━━━ DATA TO USE

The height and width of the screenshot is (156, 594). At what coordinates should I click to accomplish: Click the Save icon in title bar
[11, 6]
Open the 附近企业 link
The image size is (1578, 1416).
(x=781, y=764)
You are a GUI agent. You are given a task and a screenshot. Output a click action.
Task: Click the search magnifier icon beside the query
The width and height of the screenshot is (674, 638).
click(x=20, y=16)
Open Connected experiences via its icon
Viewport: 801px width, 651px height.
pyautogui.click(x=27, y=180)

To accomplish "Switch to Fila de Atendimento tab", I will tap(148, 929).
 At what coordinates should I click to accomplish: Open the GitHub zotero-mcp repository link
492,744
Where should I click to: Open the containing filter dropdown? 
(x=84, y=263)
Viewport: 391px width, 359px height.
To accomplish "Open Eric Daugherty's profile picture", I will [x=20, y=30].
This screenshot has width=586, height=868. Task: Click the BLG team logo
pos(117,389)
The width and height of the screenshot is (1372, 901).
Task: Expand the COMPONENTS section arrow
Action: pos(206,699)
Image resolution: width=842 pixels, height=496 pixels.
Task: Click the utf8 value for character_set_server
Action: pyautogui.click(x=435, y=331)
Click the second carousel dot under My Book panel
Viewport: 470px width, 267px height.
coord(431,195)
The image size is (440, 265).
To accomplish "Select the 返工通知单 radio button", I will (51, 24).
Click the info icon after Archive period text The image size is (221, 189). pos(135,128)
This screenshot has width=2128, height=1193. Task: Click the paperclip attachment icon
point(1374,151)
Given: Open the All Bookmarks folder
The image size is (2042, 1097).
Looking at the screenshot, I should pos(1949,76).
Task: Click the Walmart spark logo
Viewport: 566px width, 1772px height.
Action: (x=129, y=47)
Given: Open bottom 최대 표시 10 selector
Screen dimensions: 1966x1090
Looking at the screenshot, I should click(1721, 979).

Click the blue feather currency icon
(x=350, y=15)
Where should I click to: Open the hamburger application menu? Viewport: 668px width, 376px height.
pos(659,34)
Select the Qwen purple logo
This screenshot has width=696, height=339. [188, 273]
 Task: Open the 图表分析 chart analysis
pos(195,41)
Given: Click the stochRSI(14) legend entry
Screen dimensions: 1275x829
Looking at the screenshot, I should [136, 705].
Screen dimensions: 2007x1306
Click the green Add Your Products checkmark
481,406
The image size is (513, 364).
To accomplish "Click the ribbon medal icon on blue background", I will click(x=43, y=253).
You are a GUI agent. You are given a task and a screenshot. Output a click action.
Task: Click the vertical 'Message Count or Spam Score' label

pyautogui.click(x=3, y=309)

━━━━━━

Show each line from the items above that contains the string "Viewport", and leave out every other line.

### SOLUTION:
Viewport: 801px width, 651px height.
Viewport: 391px width, 359px height.
Viewport: 470px width, 267px height.
Viewport: 566px width, 1772px height.
Where should I click to: Open the hamburger application menu? Viewport: 668px width, 376px height.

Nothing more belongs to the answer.